The giant Canadian real estate company Olympia & York had declared bankruptcy. At one point, it had been the largest landlord in New York. By 1992, it had fired its bankers from J.P. Morgan and hired Felix G. Rohatyn, the guy who had saved New York City itself from the brink of bankruptcy in the 1970s. In the end, it would be swallowed up by its creditors, vanishing into the ash heap of history.

Banks were getting crushed. New Jersey’s largest savings association was seized by federal regulators after real estate losses. Wall Street was scrambling, with real-estate king Goldman Sachs suddenly finding it could not raise money from investors for real estate projects

“Even Goldman, which has dominated the business on Wall Street, is telling many of its real estate bankers to look for new jobs,” a news story noted in 1991.

Trump had made it through the worst period in New York City real estate in living memory while bigger, deeper-pocketed rivals had failed — a sigh of relief, at least.

Yet according to the New York Times story detailing glimpses at Trump’s finances from “tax transcripts” of his filings from 1985 to 1994, Trump’s personal financial losses during the New York City real estate crisis somehow mark him as a failure rather than someone who persevered through an economic story.

From the Times:


Mr. Trump was propelled to the presidency, in part, by a self-spun narrative of business success and of setbacks triumphantly overcome. He has attributed his first run of reversals and bankruptcies to the recession that took hold in 1990. But 10 years of tax information obtained by The New York Times paints a different, and far bleaker, picture of his deal-making abilities and financial condition.

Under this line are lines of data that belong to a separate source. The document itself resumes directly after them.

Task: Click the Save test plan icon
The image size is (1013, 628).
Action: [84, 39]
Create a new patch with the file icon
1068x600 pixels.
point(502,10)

Rest - https://www.breitbart.com/economy/2019/05/07/new-york-times-trump-tax-story-leaves-out-nyc-real-estate-crash/

Elessar
05-08-2019, 07:39 AM
This really does not mean a lot to me.

To be in a business world such as his, there has to be a lot of speculation which means
taking risks.

These now revealed documents just show how much Democrats will dig and dig to
get more dirt on him. To me, meaningless. They are just jealous of his success in two short
years in the White House.

STTAB
05-08-2019, 10:36 AM
So the new Democratic war cry is "Trump is so rich that he lost $1B in a decade and is still a Billionaire?" LOL They could have just read his book and knew that.